# [Problem]
Find the line containing "Select row 5 header" in the entries below. Restate it and each line after it, word for word, up to and including the line containing "Screen dimensions: 1920x963".
=== Begin Enclosure ===
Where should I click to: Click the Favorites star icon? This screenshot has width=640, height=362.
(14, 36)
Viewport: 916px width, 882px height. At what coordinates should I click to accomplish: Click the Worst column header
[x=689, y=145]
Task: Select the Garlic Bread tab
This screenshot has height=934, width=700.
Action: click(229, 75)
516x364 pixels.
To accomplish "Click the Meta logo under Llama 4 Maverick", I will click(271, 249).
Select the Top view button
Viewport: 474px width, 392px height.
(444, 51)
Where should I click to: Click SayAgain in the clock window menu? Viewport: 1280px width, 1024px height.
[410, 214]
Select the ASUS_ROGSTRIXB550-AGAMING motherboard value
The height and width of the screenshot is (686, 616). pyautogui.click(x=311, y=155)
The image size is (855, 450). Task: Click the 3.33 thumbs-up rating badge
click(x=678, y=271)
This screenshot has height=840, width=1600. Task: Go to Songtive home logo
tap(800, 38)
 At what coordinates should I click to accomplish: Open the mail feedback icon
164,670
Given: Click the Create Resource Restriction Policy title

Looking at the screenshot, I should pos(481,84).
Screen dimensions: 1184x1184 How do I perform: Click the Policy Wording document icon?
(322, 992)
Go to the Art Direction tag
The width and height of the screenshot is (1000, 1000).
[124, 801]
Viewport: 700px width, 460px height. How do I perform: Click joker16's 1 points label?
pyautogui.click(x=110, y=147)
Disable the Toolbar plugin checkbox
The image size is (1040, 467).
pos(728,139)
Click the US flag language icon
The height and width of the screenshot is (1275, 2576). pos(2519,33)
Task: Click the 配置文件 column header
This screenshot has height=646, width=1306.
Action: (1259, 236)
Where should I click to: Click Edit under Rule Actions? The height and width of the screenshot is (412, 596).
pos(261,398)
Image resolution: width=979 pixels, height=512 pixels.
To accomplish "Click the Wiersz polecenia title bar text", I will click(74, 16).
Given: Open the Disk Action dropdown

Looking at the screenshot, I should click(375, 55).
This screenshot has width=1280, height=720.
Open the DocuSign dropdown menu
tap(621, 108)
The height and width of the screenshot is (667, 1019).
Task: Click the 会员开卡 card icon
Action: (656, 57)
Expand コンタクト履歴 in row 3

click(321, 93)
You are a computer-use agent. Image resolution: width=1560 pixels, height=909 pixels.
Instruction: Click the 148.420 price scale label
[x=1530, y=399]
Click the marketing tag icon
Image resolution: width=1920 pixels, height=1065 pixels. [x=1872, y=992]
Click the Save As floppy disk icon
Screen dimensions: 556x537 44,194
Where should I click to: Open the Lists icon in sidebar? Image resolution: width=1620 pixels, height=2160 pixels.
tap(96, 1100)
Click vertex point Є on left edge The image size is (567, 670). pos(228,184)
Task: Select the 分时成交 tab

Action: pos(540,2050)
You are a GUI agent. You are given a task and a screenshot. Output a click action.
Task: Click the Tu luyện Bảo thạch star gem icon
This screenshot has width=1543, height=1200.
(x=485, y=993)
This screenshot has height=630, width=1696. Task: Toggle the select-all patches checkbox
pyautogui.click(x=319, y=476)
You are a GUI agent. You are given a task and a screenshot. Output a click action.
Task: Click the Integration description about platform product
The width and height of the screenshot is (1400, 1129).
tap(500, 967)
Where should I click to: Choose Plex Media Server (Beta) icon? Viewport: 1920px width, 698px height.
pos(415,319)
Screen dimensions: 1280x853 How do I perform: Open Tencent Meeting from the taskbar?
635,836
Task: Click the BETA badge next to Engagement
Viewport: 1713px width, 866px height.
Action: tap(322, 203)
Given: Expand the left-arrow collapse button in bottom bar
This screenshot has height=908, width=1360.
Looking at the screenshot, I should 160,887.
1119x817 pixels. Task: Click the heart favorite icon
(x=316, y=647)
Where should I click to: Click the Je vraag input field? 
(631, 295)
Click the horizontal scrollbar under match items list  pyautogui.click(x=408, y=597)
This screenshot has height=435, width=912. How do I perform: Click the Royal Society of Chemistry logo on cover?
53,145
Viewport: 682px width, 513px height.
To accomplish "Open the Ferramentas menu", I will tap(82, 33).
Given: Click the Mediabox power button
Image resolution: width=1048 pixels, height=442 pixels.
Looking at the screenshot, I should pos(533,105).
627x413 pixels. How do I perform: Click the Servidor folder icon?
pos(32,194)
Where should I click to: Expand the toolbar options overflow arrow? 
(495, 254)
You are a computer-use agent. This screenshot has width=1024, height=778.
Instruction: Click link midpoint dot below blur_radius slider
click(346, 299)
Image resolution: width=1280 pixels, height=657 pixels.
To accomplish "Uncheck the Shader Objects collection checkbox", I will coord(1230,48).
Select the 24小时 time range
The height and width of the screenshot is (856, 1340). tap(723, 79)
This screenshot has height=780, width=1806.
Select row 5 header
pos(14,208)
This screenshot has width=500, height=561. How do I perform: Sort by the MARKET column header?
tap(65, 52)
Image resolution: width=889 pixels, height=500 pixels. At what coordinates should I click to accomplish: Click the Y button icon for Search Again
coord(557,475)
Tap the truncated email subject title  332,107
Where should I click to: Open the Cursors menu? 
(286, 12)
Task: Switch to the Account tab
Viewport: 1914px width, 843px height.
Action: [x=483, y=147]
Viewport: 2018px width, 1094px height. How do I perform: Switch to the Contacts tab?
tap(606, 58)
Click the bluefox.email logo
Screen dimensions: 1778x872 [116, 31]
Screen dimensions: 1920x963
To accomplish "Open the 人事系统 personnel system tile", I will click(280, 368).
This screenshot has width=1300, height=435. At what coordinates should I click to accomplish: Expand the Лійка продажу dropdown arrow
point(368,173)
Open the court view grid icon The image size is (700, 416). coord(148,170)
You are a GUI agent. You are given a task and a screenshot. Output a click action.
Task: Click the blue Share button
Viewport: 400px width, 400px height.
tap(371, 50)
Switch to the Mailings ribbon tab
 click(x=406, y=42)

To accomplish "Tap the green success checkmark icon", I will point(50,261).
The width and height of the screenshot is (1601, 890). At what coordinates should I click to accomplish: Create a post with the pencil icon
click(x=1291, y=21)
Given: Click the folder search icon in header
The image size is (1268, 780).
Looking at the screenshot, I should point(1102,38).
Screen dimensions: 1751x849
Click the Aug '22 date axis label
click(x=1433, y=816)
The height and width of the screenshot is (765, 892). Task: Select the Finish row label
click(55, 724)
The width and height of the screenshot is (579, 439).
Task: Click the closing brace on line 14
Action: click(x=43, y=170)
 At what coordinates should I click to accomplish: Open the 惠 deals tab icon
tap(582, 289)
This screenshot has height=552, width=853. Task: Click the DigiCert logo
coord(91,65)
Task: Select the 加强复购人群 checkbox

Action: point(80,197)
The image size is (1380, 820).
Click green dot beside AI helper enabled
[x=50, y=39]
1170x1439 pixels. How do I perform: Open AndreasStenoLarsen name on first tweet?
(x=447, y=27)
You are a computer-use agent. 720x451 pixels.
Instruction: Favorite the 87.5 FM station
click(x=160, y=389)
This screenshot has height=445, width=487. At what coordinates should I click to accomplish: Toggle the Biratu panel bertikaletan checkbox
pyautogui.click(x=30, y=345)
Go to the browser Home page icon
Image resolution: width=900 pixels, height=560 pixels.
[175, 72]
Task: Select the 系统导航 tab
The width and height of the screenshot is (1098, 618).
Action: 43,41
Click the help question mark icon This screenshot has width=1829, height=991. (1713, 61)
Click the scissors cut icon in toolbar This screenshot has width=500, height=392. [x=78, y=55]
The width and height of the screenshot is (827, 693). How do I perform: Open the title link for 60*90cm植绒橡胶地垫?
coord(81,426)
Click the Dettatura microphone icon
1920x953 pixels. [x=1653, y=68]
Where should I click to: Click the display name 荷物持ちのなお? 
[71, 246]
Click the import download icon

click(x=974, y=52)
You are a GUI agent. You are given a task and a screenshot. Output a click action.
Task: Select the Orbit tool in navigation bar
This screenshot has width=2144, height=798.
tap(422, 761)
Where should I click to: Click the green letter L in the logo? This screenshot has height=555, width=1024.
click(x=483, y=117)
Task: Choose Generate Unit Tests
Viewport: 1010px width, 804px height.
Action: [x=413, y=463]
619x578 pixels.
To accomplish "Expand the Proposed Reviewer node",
=== End Enclosure ===
# [Written answer]
Select row 5 header
pos(14,208)
This screenshot has width=500, height=561. How do I perform: Sort by the MARKET column header?
tap(65, 52)
Image resolution: width=889 pixels, height=500 pixels. At what coordinates should I click to accomplish: Click the Y button icon for Search Again
coord(557,475)
Tap the truncated email subject title  332,107
Where should I click to: Open the Cursors menu? 
(286, 12)
Task: Switch to the Account tab
Viewport: 1914px width, 843px height.
Action: [x=483, y=147]
Viewport: 2018px width, 1094px height. How do I perform: Switch to the Contacts tab?
tap(606, 58)
Click the bluefox.email logo
Screen dimensions: 1778x872 [116, 31]
Screen dimensions: 1920x963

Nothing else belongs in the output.